Kent. – Je suis venu souhaiter le bonsoir pour toujours à mon maître et à mon roi. N’est-il point ici ?

Albanie. – Quel soin important nous avions oublié ! — Parle, Edmond : où est le roi ? où est Cordélia ? — Vois-tu ce spectacle, Kent ?

On apporte les corps de Régane et de Gonerille.

Kent. – Hélas ! et pourquoi ?

Edmond. – Eh bien ! pourtant Edmond était aimé ! L’une a empoisonné l’autre par amour pour moi, et s’est poignardée après.
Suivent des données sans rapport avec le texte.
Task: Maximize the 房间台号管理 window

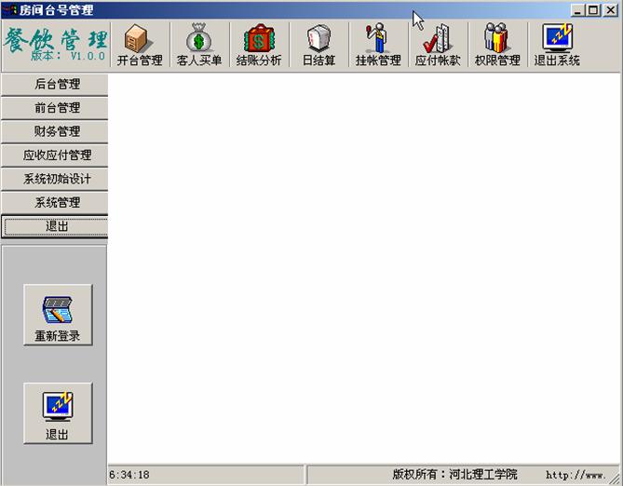Action: 593,10
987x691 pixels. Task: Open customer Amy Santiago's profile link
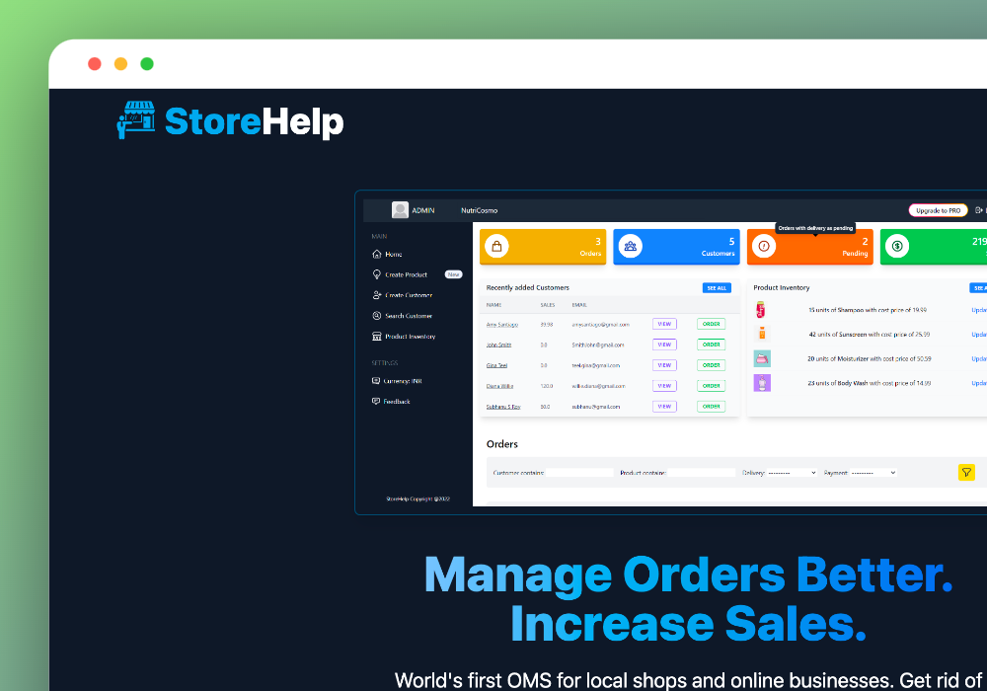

Albanie. – C’est la vérité – Couvrez leurs visages.

Edmond. – La respiration me manque, je me meurs…. Je veux faire un peu de bien en dépit de ma propre nature…. Envoyez promptement…. hâtez-vous…. au château : mon ordre écrit met en ce moment en danger la vie de Lear et de Cordélia…. Ah ! envoyez à temps.

Albanie. – Courez, courez ; oh ! courez.

Edgar. – Vers qui, monseigneur ? qui en est chargé ? — Envoie donc ton gage de sursis.

Edmond. – Tu as raison. Prends mon épée ; remets-la au capitaine.

Albanie. – Hâte-toi, sur ta vie !

Edgar sort.

Edmond. – Il a été chargé par ta femme et par moi d’étrangler Cordélia dans la prison, et d’accuser de sa mort son propre désespoir.